Она говорила с легким немецким акцентом и в этом была своя прелесть.
Он спал — не спал, ел — не ел, не впопад отвечал Григорию, и тот скалил зубы, толкая друга в плечо: «Чо? Зазнобило? В конец? Гриш, а Гриш, а я тебе говорил: подожди, врежешься еще. Ну расскажи! Расскажи». Потемкин зло отмалчивался.
Однажды ему приснилась его богиня рядом с Орлом, и юноша проснулся в холодном поту, но рассудив здраво, что дамы такой пробы не для его разухабистого дружка успокоился.
На беду днем позже Гришан как всегда начал хвастаться достоинствами великой княгини и довел Потемкина до белого каления.
— Что это за цесаревна, раз с тобой блудит?
— Хочешь посмотреть? — Осклабился Орлов, только что вернувшийся из города. — Она здесь.
— Как? — Обомлел Потемкин.
— Замолчь. — Гришан придвинул к лицу друга здоровенный кулак. — Найди старый Федькин мундир, ну тот, что ему мал, в сундуке. Дай мне и сиди здесь. Понадобишься.
Потрясенный Гриц стал рыться в сундуке у двери, нашел узкий преображенский камзол.
— На возьми. А какого черта? Ты что умом тронулся?
— В «Золотой рог» пойдем.
— С ней? — Потемкин скроил рожу, выражавшую не только крайнее удивление, но и полную невозможность таковых действий.
Орел кивнул.
— Пусть посмотрит, сколько народу за нее горой. Да и нашим тоже на нее полюбоваться не грех. Для скрепления союза.
Гришан взял из рук Потемкина камзол и вышел в соседнюю комнату. Там послышался приглушенный женский голос. Тихий смех, звук стучащей по медным пуговицам ременной пряжки и шорох натягиваемых лосин. Через четверть часа Орлов вернулся.
— Идем. Ее высочество ждет, — он подтолкнул Грица к двери, которая бессмысленно замоталась под тяжелой рукой.
У окна вахмистр увидел великую княгиню. Она была высокая, полная и румяная. И походила не на мальчика, как предполагал Потемкин, а на женщину, переодетую в мужское. Гостья подняла голову, и Гриц едва удержал возглас. Перед ним стояла дама из библиотеки.
Цесаревна улыбнулась ему как старому знакомому.

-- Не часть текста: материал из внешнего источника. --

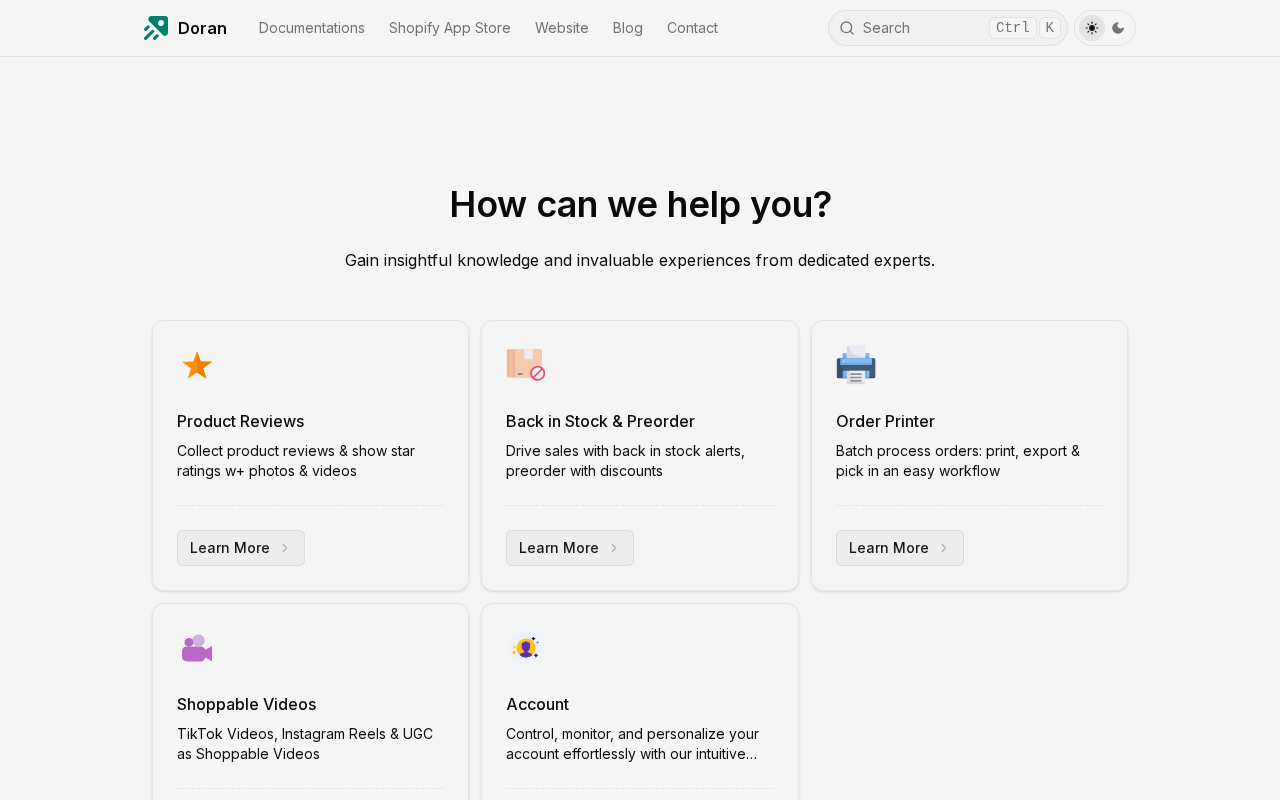Open Learn More for Back in Stock
Image resolution: width=1280 pixels, height=800 pixels.
(569, 548)
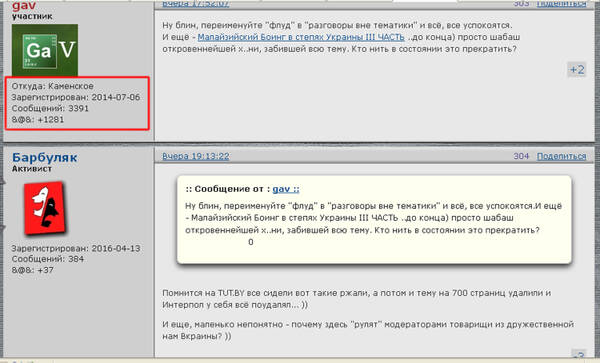Click gav's Сообщений: 3391 count
This screenshot has width=600, height=363.
pos(50,108)
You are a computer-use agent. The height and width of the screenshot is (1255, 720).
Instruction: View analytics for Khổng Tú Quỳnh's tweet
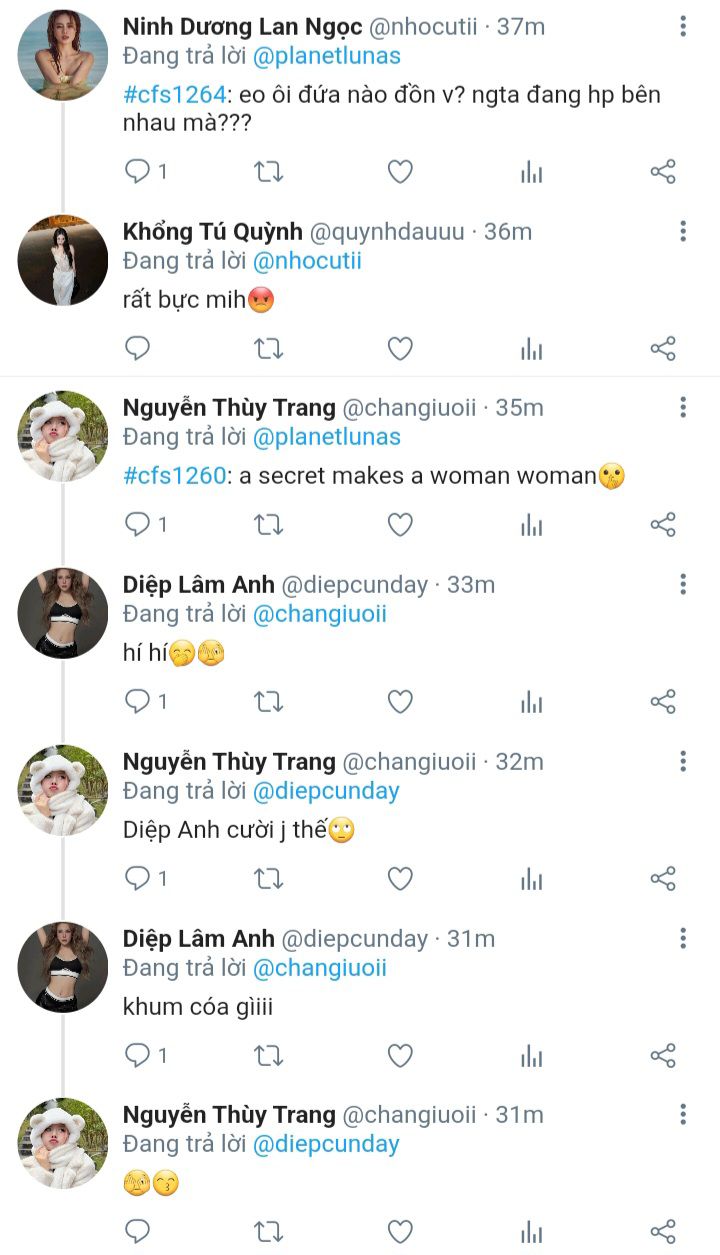(x=531, y=348)
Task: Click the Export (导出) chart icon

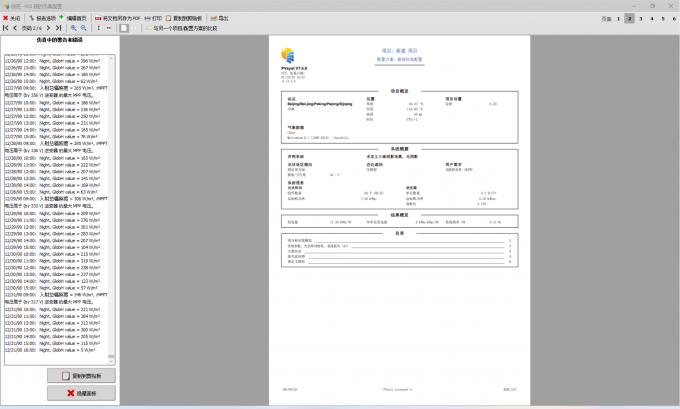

— Этого юношу я видела во дворце, — сказала она Орлову.
Тот кивнул.
— Всегда можешь к нему обращаться. Он нас не выдаст…
* * *
Они шли по темным улицам пешком. Гриц слева, Орлов справа, ее высочество между ними. Потемкин чувствовал, что каждую минуту проваливается под землю. Вскоре спутники свернули в знакомый грязный двор, и вахмистр поразился, как она не боится идти в такие места, опираясь на руку бесшабашного Орла? Как Гришан не боится за нее?
Три крутых ступеньки вниз. Дым, хохот, брань. Потемкин пожимает чьи-то руки, куда-то садится, видя перед собой только истрепанный Федькин мундир. В полутемном углу, за дубовым, свински грязным столом, в окружении сгрудившихся не суть трезвых офицеров, она сидела так свободно и просто, точно и это общество, и чужая форма казались ей привычными и до крайности приятными.